- Stored dataset items:
--- START ---
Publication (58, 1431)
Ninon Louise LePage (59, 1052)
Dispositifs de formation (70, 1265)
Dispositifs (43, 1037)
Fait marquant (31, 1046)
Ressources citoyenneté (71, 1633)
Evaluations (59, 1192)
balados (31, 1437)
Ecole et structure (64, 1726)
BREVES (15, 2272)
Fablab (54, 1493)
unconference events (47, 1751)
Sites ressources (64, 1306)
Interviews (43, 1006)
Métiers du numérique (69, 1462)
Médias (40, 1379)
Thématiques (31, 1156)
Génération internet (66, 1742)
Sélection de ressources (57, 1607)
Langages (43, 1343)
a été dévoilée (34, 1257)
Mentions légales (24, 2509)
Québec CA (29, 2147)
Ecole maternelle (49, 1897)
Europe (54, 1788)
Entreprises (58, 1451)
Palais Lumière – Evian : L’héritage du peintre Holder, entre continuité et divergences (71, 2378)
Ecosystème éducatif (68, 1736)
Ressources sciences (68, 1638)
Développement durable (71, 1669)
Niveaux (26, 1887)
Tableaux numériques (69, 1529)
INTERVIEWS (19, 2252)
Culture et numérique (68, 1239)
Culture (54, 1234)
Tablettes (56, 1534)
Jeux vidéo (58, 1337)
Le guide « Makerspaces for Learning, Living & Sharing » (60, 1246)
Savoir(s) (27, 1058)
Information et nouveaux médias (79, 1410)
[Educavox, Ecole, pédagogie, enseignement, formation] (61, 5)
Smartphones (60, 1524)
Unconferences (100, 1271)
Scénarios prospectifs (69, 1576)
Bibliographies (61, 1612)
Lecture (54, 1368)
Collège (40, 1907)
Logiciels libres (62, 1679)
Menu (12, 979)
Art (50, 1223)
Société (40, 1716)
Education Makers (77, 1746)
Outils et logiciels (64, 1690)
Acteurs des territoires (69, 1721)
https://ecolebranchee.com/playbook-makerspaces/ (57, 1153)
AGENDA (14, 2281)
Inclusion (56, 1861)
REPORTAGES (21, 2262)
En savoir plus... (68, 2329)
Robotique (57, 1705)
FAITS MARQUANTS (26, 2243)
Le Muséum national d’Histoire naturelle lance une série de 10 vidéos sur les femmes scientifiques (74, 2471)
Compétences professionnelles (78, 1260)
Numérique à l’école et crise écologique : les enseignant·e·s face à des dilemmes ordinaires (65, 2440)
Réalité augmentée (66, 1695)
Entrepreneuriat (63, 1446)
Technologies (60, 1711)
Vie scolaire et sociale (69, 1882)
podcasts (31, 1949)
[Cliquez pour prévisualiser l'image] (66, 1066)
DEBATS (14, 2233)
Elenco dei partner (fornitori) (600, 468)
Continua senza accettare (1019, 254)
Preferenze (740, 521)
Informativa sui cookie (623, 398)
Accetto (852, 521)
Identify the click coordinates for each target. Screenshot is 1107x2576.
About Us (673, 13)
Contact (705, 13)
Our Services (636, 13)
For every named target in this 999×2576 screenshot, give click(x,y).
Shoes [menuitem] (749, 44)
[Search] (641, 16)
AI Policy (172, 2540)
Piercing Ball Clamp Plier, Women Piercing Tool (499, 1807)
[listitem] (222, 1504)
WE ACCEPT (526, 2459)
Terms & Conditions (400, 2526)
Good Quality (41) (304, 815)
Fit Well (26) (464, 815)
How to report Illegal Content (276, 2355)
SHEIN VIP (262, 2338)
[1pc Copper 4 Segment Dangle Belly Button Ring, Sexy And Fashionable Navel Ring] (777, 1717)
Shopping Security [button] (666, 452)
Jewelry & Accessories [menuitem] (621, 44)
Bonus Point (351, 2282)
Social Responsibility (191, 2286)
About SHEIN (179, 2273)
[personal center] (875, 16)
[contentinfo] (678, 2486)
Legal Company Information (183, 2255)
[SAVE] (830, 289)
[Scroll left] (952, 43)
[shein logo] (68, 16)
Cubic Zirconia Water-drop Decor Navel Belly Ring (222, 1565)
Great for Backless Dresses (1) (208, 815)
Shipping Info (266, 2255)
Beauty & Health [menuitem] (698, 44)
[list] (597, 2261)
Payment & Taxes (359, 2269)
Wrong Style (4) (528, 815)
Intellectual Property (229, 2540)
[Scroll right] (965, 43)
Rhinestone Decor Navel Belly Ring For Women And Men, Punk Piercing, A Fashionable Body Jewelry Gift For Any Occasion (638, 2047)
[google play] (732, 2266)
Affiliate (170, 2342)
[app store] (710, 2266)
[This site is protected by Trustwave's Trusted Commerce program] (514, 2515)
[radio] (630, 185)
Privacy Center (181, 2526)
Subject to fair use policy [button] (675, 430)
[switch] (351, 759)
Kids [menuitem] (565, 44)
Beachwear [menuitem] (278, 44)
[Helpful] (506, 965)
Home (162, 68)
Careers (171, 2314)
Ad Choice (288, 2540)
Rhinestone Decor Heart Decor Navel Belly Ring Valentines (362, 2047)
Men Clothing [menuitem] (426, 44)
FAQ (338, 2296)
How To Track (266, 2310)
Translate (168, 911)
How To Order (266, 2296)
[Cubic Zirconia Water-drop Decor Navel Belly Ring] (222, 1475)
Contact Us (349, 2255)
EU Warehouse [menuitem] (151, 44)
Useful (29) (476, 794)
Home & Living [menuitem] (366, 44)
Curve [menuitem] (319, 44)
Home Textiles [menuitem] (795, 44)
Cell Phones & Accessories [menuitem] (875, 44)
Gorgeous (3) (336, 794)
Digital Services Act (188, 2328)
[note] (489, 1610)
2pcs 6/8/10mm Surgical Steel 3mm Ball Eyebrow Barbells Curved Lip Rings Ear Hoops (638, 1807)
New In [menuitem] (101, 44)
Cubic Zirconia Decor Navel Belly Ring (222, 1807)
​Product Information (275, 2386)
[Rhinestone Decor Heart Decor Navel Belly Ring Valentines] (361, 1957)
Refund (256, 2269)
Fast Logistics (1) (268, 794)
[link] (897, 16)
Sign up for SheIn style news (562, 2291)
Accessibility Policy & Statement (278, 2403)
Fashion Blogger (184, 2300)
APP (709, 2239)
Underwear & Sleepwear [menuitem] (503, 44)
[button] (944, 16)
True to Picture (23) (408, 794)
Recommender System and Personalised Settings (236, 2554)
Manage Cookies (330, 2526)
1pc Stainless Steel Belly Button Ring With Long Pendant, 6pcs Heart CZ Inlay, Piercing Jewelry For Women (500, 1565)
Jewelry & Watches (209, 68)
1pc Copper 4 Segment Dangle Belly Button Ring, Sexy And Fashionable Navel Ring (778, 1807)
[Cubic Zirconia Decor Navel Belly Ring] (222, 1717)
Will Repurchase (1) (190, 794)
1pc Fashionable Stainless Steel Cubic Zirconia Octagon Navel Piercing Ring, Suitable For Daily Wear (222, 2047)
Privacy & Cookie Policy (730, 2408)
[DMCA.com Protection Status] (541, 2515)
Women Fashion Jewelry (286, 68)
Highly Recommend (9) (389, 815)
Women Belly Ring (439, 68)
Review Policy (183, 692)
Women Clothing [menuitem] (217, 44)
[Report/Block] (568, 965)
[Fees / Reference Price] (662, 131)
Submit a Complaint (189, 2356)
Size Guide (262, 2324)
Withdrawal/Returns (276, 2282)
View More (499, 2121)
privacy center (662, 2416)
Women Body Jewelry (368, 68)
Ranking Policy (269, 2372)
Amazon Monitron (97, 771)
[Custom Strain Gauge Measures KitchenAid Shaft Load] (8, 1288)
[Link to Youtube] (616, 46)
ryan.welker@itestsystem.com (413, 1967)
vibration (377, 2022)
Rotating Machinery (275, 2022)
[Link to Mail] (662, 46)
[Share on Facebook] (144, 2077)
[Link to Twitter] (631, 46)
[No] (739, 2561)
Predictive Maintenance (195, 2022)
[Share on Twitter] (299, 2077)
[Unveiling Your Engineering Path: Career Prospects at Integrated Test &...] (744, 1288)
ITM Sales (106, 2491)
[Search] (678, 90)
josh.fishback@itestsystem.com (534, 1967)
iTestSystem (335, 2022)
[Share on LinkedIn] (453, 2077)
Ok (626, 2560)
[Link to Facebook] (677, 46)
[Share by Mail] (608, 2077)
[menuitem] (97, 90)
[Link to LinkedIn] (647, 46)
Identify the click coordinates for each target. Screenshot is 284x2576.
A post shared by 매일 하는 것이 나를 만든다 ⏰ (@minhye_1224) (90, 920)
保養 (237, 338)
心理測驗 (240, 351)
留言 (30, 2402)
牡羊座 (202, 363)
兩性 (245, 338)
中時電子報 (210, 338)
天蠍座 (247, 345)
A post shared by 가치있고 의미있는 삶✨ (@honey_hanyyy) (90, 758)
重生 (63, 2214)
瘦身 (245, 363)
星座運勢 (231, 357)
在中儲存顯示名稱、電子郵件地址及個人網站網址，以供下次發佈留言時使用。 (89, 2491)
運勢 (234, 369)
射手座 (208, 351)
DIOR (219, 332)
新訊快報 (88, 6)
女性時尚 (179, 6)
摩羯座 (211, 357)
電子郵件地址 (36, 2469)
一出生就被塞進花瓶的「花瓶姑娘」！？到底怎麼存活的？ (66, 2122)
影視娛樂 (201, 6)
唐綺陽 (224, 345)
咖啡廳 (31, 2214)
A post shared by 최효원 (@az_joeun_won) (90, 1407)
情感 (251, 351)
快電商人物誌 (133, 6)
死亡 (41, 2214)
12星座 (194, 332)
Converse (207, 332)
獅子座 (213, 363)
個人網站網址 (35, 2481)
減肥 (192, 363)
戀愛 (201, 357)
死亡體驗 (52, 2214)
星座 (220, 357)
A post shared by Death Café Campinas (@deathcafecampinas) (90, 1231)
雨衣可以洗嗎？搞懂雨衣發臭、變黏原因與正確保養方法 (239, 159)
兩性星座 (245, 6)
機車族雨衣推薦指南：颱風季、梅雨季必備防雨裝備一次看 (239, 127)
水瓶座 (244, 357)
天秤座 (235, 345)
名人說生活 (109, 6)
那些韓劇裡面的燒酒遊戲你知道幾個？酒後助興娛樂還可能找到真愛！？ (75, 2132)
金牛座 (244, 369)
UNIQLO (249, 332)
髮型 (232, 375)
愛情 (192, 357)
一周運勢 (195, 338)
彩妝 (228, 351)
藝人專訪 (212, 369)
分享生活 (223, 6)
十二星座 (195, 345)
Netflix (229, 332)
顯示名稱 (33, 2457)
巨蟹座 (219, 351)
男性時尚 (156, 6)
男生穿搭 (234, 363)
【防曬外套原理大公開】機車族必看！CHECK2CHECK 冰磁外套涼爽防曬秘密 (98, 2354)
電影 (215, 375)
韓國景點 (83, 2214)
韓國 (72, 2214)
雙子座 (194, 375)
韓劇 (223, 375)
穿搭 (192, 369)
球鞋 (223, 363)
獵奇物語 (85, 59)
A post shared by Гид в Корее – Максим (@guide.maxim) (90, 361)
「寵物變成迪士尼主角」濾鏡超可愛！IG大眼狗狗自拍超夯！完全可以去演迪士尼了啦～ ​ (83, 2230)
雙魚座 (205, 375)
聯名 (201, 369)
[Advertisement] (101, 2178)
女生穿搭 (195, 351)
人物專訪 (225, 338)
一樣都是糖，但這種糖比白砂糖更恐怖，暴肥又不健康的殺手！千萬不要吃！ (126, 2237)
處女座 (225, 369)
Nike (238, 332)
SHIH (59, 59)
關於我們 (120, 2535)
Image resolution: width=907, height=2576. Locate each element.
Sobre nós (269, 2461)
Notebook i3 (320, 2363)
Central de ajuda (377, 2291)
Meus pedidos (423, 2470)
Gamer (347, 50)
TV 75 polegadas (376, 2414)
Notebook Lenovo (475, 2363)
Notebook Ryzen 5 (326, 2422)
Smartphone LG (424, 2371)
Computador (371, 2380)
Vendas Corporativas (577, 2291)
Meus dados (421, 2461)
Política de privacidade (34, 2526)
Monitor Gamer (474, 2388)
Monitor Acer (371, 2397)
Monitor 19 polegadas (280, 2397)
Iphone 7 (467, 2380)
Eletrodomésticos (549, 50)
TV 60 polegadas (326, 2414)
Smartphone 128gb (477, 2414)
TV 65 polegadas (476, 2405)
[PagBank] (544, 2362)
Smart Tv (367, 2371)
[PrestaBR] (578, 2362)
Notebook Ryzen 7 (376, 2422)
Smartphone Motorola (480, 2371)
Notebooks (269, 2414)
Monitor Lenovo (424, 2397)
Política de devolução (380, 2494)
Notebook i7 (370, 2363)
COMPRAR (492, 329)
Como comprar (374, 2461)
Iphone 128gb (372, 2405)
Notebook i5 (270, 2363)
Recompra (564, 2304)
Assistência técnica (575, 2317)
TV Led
--- END ---
State how many lines in the records above contain the word "Segment", giving only the number.

2